It had happen to me. It was last year, when i got my worst grades from school. It's been for 6 years and every single year my grades are lower and lower. This year somehow managed to keep it to the same level as last year, I hope I'll find motivation to finally move them up. Anyway, not only the school i also "lost" all my friends. In macedonia (country where i came from) people tend to organize in groups and together spend the night, and special occasions like New Year and Christmas. The same year i was rejected from the group, and started thinking about me, Why I'm alone, how could i go through all these years and don't notice that i don't really have friends. Also, I'm a little more into computers and one day while playing with school computers i managed to find a way to get and be able to see all the passwords from all the school computers. The kids, professors i had access to everything. I wasn't going to do anything with it since I'm doing it for fun only, but thanks to one of my schoolmates everyone find out about what i did in only 12 hours. The next day i went to school it was like hell, and it was about to get worse. When professors find out, they called my parents, talked to them. No one asked me what i did, did i do such thing. I offered myself to talk to them to explain everything but they ignored me. They kept asking me, What's wrong with you? What happen with you? From fives(aces) i went straight to the bottom, with no desire to live, no desire to do anything. I thought and even today I'm still thinking about it.

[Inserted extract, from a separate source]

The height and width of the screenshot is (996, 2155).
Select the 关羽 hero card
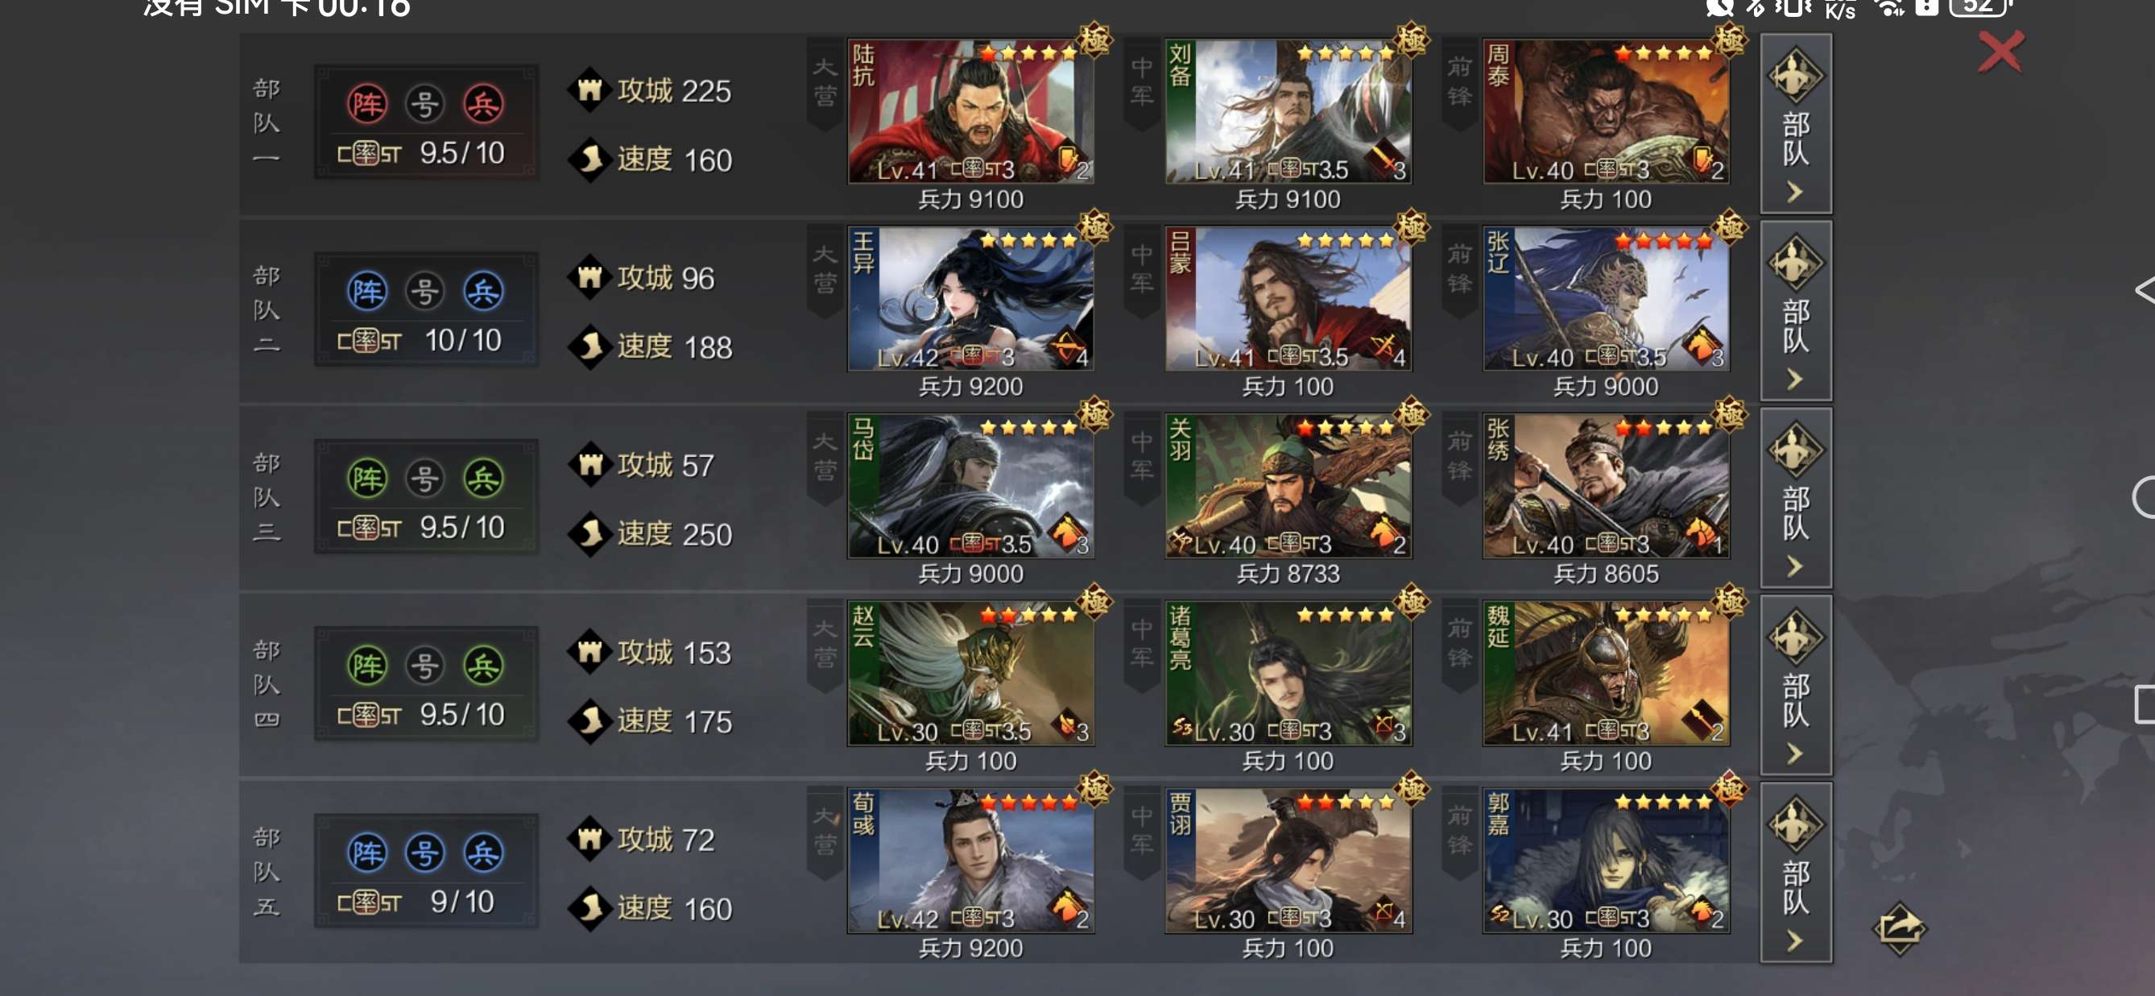tap(1288, 485)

I'll probably wont to it because i find it possible to sit on the bed and stare at the celling for a few hours, fighting with everything in my mind until i become tired and go to sleep. I started working online to earn something, working hours and hours for little as $15 per day just to keep me busy and away from my thoughts. It worked at the beginning, got new high end laptop i always wanted but it become boring, i just canceled $100 worth orders just because I'm unmotivated and don't feel like i want to work. Pulled off all my serviced until i decide what to do next. But i don't give up, getting rest for a few days and hope I'll be in better shape.
Life isn't easy but i have to keep going, there are many things i would like to try, it's too early to give up...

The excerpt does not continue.